From 137d1309c1d3ec0d41466a6fd2669929f4412096 Mon Sep 17 00:00:00 2001
From: "data-plane-api(CircleCI)" <data-plane-api@users.noreply.github.com>
Date: Tue, 24 Apr 2018 22:11:10 +0000
Subject: [PATCH] =?UTF-8?q?network/api:=20bound=20max=20port,=20handle=20o?=
 =?UTF-8?q?ut-of-range=20failure=20in=20Utility::=E2=80=A6=20(#3194)?=
MIME-Version: 1.0
Content-Type: text/plain; charset=UTF-8
Content-Transfer-Encoding: 8bit

This was found via proto fuzzing the server config.

Risk Level: Low
Testing: New utility_test.

Signed-off-by: Harvey Tuch <htuch@google.com>

Mirrored from https://github.com/envoyproxy/envoy @ a87d265d1c1819926f2b2e8e7e866244fd40f574
---
 envoy/api/v2/core/address.proto | 2 +-
 1 file changed, 1 insertion(+), 1 deletion(-)
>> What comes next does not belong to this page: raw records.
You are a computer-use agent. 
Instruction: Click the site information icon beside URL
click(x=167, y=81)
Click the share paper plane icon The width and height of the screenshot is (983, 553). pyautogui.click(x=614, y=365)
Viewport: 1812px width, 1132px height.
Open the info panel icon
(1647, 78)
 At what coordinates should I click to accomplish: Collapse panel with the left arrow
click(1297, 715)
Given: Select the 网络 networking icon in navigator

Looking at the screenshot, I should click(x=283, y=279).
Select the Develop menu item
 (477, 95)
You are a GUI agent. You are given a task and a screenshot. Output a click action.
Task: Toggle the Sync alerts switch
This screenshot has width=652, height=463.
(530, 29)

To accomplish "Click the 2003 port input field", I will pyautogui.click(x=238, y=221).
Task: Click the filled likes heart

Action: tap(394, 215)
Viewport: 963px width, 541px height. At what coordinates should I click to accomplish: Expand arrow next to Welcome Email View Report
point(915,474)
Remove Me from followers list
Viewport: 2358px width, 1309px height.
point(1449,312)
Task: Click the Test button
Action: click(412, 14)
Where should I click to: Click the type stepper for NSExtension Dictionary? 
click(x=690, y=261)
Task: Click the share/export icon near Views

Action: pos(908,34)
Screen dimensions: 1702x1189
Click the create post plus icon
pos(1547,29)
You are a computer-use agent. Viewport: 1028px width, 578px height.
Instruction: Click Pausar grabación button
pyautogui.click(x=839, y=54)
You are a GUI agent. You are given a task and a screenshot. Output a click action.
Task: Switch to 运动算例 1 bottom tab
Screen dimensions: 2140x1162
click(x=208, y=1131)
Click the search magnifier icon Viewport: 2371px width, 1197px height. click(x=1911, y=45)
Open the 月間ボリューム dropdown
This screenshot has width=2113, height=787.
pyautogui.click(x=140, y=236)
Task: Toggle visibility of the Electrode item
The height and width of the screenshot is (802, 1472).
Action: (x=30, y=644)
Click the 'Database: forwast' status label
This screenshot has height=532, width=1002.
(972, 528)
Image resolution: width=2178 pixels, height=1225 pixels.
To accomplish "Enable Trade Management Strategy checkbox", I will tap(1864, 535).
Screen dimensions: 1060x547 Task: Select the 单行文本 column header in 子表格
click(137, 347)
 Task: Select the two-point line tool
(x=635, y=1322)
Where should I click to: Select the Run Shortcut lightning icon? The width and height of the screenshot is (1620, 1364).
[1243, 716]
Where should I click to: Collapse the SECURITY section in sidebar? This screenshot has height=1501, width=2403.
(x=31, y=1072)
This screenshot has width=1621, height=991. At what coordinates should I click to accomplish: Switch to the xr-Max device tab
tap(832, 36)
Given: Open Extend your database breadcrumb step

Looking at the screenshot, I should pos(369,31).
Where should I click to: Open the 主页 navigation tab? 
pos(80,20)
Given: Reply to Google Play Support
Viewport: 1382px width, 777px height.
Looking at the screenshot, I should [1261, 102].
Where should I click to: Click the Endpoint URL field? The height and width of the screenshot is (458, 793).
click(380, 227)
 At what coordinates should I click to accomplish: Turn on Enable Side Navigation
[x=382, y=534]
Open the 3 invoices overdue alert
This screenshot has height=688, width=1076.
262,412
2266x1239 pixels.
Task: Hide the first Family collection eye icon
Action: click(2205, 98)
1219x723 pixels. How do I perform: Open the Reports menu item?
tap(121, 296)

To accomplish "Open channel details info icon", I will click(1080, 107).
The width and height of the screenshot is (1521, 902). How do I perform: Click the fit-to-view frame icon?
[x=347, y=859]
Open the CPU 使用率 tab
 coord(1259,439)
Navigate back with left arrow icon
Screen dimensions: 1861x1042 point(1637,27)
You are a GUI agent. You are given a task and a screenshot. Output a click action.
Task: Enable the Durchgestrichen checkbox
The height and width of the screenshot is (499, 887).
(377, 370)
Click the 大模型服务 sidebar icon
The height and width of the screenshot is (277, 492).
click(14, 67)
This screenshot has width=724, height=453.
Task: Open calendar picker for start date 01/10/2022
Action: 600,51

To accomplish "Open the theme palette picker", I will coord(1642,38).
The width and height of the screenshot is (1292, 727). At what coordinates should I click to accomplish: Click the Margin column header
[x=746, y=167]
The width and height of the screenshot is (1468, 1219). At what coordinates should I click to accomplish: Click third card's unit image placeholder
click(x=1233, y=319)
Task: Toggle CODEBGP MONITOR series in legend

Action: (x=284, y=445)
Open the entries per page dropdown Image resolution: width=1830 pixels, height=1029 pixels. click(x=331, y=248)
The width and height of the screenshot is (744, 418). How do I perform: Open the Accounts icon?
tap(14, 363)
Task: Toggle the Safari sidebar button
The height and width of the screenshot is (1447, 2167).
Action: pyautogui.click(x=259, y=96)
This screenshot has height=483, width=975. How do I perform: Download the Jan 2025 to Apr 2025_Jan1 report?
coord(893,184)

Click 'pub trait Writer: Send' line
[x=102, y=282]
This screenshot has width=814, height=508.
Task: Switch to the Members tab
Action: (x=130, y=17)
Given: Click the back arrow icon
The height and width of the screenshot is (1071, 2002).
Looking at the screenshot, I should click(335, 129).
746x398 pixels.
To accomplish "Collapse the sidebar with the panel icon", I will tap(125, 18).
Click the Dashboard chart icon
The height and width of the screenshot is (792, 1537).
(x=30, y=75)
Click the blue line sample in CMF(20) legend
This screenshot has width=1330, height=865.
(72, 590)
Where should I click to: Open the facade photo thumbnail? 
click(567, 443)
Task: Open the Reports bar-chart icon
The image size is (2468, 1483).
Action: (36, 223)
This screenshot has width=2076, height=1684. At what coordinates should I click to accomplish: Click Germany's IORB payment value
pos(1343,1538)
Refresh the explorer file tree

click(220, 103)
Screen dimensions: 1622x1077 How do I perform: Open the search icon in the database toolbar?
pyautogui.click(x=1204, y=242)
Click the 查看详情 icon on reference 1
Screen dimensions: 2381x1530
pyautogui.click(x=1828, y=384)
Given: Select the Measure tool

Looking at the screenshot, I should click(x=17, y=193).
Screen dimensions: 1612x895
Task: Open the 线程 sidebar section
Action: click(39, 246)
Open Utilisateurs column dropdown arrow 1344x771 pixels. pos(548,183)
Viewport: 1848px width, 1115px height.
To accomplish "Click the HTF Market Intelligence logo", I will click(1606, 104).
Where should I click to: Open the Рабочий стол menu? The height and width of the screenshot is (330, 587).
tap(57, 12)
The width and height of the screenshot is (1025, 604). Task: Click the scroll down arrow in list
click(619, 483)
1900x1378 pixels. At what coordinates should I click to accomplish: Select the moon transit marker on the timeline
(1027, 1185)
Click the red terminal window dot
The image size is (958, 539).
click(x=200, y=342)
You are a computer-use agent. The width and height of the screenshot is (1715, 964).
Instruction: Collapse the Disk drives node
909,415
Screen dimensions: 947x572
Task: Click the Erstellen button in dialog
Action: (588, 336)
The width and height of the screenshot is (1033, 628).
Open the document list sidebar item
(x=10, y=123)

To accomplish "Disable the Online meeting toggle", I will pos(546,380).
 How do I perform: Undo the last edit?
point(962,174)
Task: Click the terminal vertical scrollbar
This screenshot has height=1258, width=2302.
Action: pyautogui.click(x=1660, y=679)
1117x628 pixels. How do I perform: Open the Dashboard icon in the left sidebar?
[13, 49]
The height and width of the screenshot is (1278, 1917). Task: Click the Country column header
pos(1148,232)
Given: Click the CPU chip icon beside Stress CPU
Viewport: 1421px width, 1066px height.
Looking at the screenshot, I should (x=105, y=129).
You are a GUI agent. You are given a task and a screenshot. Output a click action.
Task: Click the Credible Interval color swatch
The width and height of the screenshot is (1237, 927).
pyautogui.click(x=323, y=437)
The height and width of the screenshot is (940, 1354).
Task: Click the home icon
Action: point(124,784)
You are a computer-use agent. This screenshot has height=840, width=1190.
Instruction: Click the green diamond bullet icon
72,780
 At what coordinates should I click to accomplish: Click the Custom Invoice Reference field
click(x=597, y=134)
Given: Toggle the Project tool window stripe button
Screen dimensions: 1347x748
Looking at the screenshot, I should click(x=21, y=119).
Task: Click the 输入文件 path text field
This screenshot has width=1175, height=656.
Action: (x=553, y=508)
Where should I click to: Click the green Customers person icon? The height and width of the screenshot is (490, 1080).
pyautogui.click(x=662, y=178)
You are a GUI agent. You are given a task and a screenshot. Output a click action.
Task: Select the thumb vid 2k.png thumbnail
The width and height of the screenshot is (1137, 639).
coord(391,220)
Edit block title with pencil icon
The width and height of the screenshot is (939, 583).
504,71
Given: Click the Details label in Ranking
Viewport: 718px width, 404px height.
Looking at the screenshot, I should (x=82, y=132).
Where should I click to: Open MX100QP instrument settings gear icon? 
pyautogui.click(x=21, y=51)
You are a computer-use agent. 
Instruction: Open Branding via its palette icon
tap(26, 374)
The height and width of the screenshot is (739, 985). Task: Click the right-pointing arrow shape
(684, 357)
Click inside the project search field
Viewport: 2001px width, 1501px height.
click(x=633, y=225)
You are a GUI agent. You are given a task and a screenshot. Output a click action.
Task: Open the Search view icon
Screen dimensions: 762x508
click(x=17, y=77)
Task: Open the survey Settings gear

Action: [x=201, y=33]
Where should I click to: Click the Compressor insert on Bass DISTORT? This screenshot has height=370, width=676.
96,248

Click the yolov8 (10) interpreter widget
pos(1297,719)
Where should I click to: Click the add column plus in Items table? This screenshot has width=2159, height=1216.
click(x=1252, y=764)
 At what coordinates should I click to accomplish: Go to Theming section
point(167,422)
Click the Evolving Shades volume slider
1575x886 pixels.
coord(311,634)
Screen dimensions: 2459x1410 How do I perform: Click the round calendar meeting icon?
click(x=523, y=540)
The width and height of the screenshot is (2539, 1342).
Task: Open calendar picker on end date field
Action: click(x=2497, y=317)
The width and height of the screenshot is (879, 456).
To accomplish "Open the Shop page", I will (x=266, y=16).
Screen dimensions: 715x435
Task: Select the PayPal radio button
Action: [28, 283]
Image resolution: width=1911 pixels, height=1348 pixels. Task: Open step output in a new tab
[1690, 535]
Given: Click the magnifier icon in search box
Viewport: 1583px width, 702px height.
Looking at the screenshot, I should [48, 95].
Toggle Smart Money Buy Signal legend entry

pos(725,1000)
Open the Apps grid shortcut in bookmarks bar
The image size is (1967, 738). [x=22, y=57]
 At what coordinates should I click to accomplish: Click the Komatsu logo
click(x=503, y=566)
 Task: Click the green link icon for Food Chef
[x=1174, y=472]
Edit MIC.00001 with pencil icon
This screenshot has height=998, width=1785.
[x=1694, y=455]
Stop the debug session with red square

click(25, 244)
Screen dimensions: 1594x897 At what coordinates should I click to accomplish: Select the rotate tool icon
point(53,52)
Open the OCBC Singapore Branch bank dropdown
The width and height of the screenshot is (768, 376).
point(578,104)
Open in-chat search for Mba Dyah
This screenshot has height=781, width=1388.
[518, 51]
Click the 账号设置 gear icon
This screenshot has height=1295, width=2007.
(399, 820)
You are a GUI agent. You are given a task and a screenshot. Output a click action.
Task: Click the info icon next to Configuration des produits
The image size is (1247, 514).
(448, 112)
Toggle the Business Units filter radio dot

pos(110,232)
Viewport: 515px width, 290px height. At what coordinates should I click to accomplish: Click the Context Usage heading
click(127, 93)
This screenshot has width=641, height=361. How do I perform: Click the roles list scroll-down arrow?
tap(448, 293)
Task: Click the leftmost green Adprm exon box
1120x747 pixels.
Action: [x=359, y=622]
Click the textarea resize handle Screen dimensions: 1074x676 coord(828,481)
diff --git a/envoy/api/v2/core/address.proto b/envoy/api/v2/core/address.proto
index bf9051a8..fdfb64ee 100644
--- a/envoy/api/v2/core/address.proto
+++ b/envoy/api/v2/core/address.proto
@@ -39,7 +39,7 @@ message SocketAddress {
   string address = 2 [(validate.rules).string.min_bytes = 1];
   oneof port_specifier {
     option (validate.required) = true;
-    uint32 port_value = 3;
+    uint32 port_value = 3 [(validate.rules).uint32.lte = 65535];
     // This is only valid if :ref:`resolver_name
     // <envoy_api_field_core.SocketAddress.resolver_name>` is specified below and the
     // named resolver is capable of named port resolution.